Des Argentins comme M. Rodriguez - qui a voté pour Milei - sont à l'origine de ce qui a été l'un des changements politiques les plus spectaculaires de l'Argentine depuis des décennies, bien que celui qui se décrit comme un anarcho-capitaliste ait tempéré sa rhétorique depuis qu'il a remporté le second tour du scrutin de novembre.

Sa victoire a été stimulée par la colère des électeurs à l'égard du gouvernement péroniste de centre-gauche sortant, qui n'a pas réussi à enrayer la chute de l'économie du pays. Sous son administration de quatre ans, les prix ont augmenté de 930 %, tandis que le peso a perdu plus de 80 % de sa valeur par rapport au dollar.

Sa coalition "Liberty Advances" ne disposant que d'un petit bloc au Congrès, Milei a été contraint de s'allier avec des conservateurs de centre-droit, en pimentant son cabinet de modérés, y compris aux postes clés du ministère de l'économie et de la banque centrale.

Il est confronté à de sérieux obstacles pour faire passer certains de ses projets les plus radicaux, comme la dollarisation de l'économie ou la fermeture de la banque centrale. Il a déjà atténué ses critiques à l'égard de ses principaux partenaires commerciaux, le Brésil et la Chine.

"Pendant la campagne, Milei a fait plusieurs propositions spécifiques, en particulier sur l'économie, qu'il ne pourra pas mettre en œuvre, en partie à cause de l'absence de quorum législatif", a déclaré l'analyste politique Federico Aurelio, président de la société de conseil Aresco.

"Le facteur clé pour qu'il conserve son soutien ne sera pas qu'il tienne ces promesses, mais que la situation économique du pays et des ménages s'améliore réellement.

NOUS DEVRONS ÊTRE PATIENTS

Milei, qui devrait se concentrer dans un premier temps sur la réduction des dépenses afin de combler un profond déficit budgétaire, prêtera serment devant le Congrès, où il recevra le bâton de commandement du président sortant de centre-gauche Alberto Fernandez. On s'attend à ce qu'il prononce un discours franc sur la crise économique et ses plans pour y remédier.

Le marché anticipe une forte dévaluation du peso afin de réduire l'écart entre le taux officiel contrôlé, proche de 360 pour un dollar, et les taux parallèles, plus proches de 900 pour un dollar, ce qui, à court terme, attiserait encore plus l'inflation.

Les choix modérés du cabinet de Milei et son ton plus diplomatique ont soutenu les marchés, les actions et les obligations grimpant à mesure que Wall Street se réjouissait d'une politique fiscale probablement plus stricte et d'un risque moindre de réformes radicales.

"Je pense que les choses vont bien se passer. Je pense que si Milei est autorisé à gouverner, il entrera dans l'histoire", a déclaré Emanuel Rios, 27 ans, qui travaille pour une société de sécurité à Buenos Aires. "Mais nous devrons être patients.
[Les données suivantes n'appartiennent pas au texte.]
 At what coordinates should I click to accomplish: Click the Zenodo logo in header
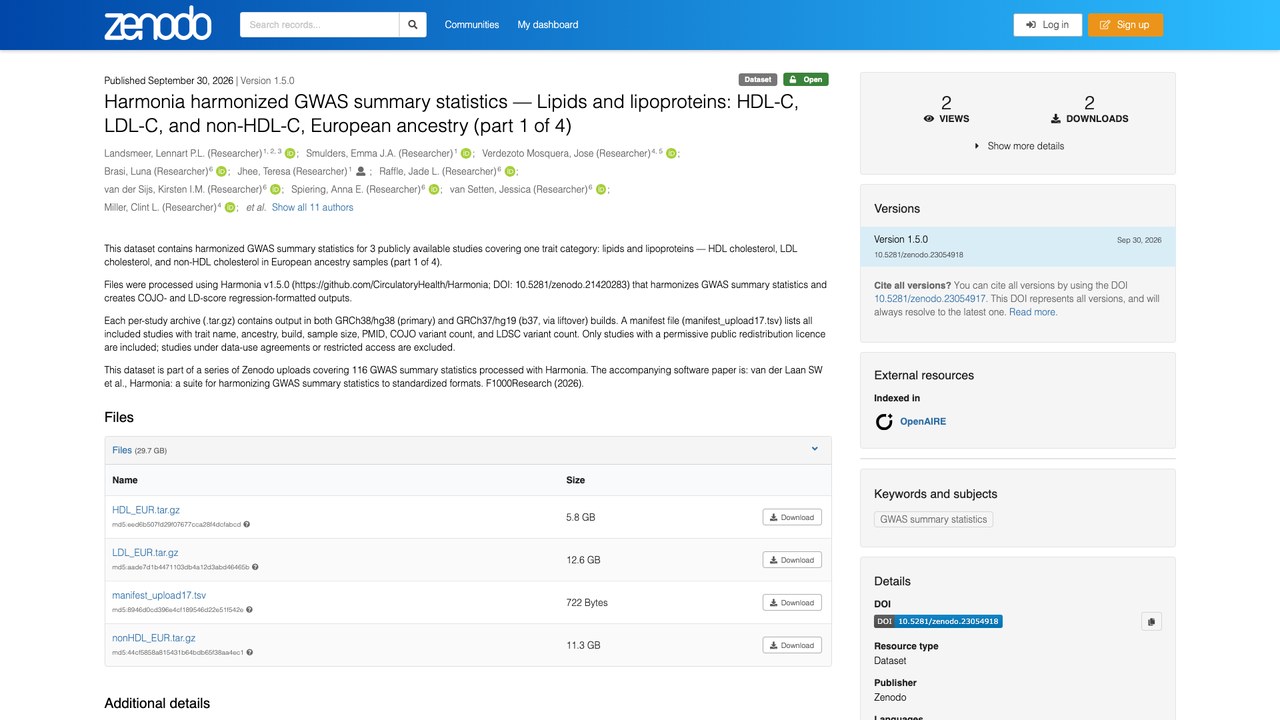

Milei a obtenu le soutien de personnalités de la droite mondiale comme le Brésilien Jair Bolsonaro et l'ancien président américain Donald Trump. Le président hongrois Viktor Orban est attendu à l'inauguration.

Le président chilien Gabriel Boric devrait également être présent, mais d'autres dirigeants régionaux de centre-gauche tels que le Brésilien Luiz Inacio Lula da Silva et le Mexicain Andres Manuel Lopez Obrador seront absents.
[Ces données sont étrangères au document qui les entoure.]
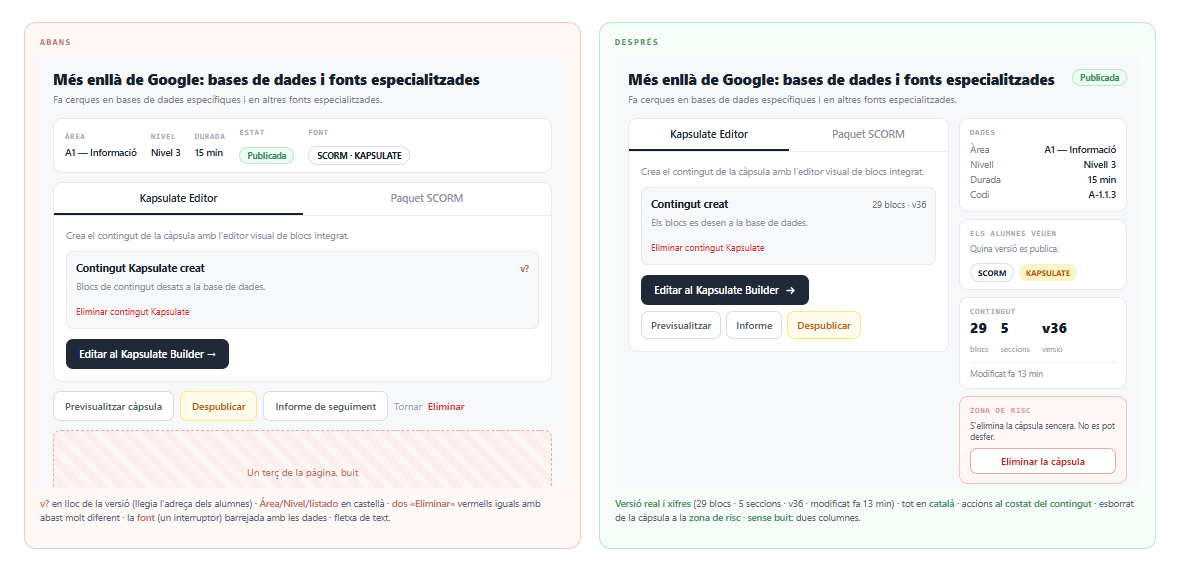The height and width of the screenshot is (580, 1200).
Task: Click the Informe button in the Després panel
Action: pyautogui.click(x=754, y=325)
Une délégation américaine dirigée par la secrétaire d'État à l'énergie, Jennifer Granholm, devrait être présente, de même qu'un conseiller de la Maison Blanche, Juan Sebastian Gonzalez.

Le véritable test pour Milei commence toutefois lundi.

Il ne sera pas facile de redresser l'économie, notamment en sauvant un accord de 44 milliards de dollars avec le FMI. Les réductions de dépenses pourraient attiser l'agitation et il pourrait être confronté à un blocage au Congrès, où les péronistes défaits restent le bloc le plus important.

"Je pense qu'il peut nous faire avancer, mais ce sera difficile pour lui", a déclaré l'entraîneur sportif Diego Carras, 36 ans. "Je pense que l'opposition est prête à tout pour l'empêcher de gouverner.